Books I review here will fall into one of two categories:
1. A work of sequential art more than 48-pages long. This page count is selected to weed out prestige-format comics and smaller.
2. It’s something I feel like reviewing.
The review may or may not be linked to the "This Month in Comics History" post, but anniversaries are as good a time as any for reflection and doing this also satisfies the self-aggrandizing centers of my brain.
Any given review will focus on at least these elements:
STORY SYNOPSIS AND REVIEW
This section will be a “traditional” review, giving a brief and hopefully spoiler-free synopsis of the plot and a traditional review. This is the stuff you can get anywhere, except it’s me writing it, which will be either a Good Thing or a Bad Thing, depending on your point of view. Neil Gaiman calls reviews articles that boil down to, “If you like this sort of thing, then this is the sort of thing you will like,” and that’s what I’m aiming for here.
THE COLLECTION/“DVD EXTRAS”
This section will talk about the book as a product, discussing paper quality, cover stock, reproduction values, and value-for-the-money. I will also compare the collection to the monthly books, in the event that something has been changed or edited from the original printed versions, and present and critique the extras in the book, if any.

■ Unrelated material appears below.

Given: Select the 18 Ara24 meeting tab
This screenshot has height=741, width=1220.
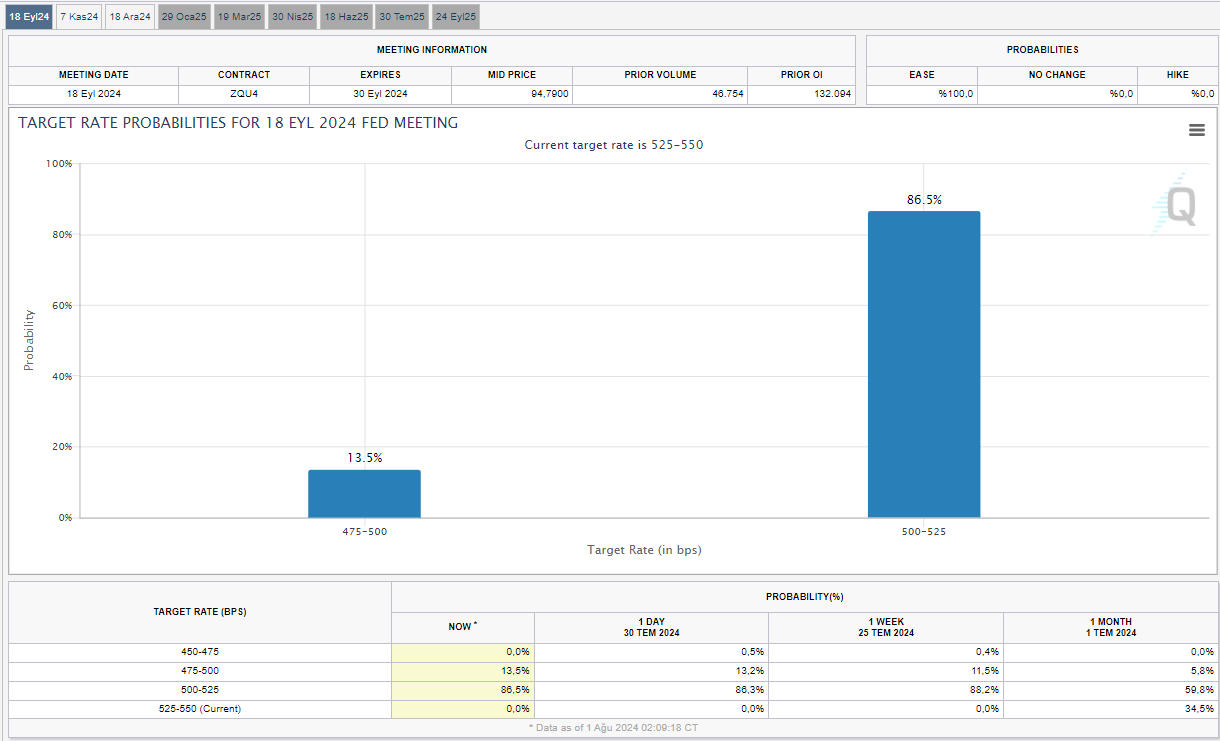Looking at the screenshot, I should point(130,17).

At a minimum, I expect a collection of monthly comics to include covers. Beyond that, I’m not too picky about what else comes, and I can’t begrudge a comic book company for wanting to sustain their monthly book business by including other stuff in the monthlies that they don’t put into the trades. I don’t expect an original graphic novel to contain anything extra at all, although I’ll comment on whatever else happens to be there.
CRITIQUE
This is the part where I get to sound like Chris Stevens talking about graphic novels. In other terms, it will aim to be the kind of thing you’ve come to expect from posts by TZ members like Maxie Zeus, the Old Maid, CaptainInfinity, and Emerald Archer in their longer form posts. This section will be LOADED with spoilers as delve deeper into the book itself, and will be best reserved you’ve read the book. I’ll probably dump these into separate posts to make it easier to skip out on it if you don’t want spoilers.

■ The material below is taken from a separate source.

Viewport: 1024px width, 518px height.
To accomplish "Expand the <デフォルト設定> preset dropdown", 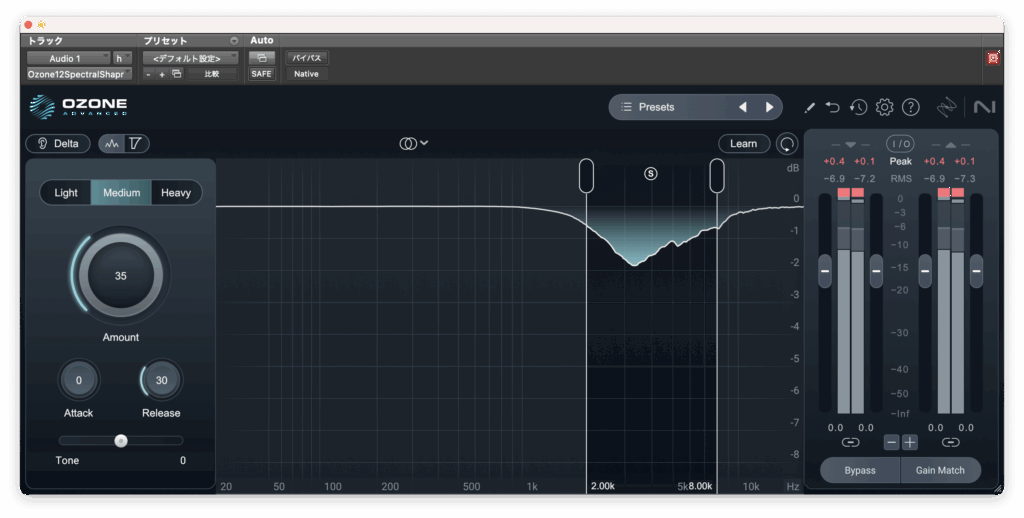I will 191,59.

There’s really no hard-and-fast definition about what I’ll talk about here. It could be a page layout or panel sequence that I think is particularly good or doesn’t quite work. It could be something thematic, like the planned babble I have about Fables’ appeal coming from to its resonance with the American immigrant experience. It could be a brief discussion about the history behind the comic and why it’s neat or funny or important.
For the moment, anything I review will be a book I spent my own money for, or a book pulled out of my Friendly Neighborhood Public Library. This may mean I'll do things like skip over the latest JMS Spider-Man in favor of some obscure comic from Oni Press, but I do plan on giving a number of classics the treatment. Anybody else here is perfectly free to steal as much or as little of the format if you think I’m not getting to a favorite in time.
In commemoration of the fact that William Moulton Marston was born and died in May, and both Adam Hughes and Mike Deodato have birthdays in May, the first book I’ll review will be Wonder Woman: Gods and Mortals, the first collection of the much-acclaimed George Perez post-Crisis reboot of Wonder Woman.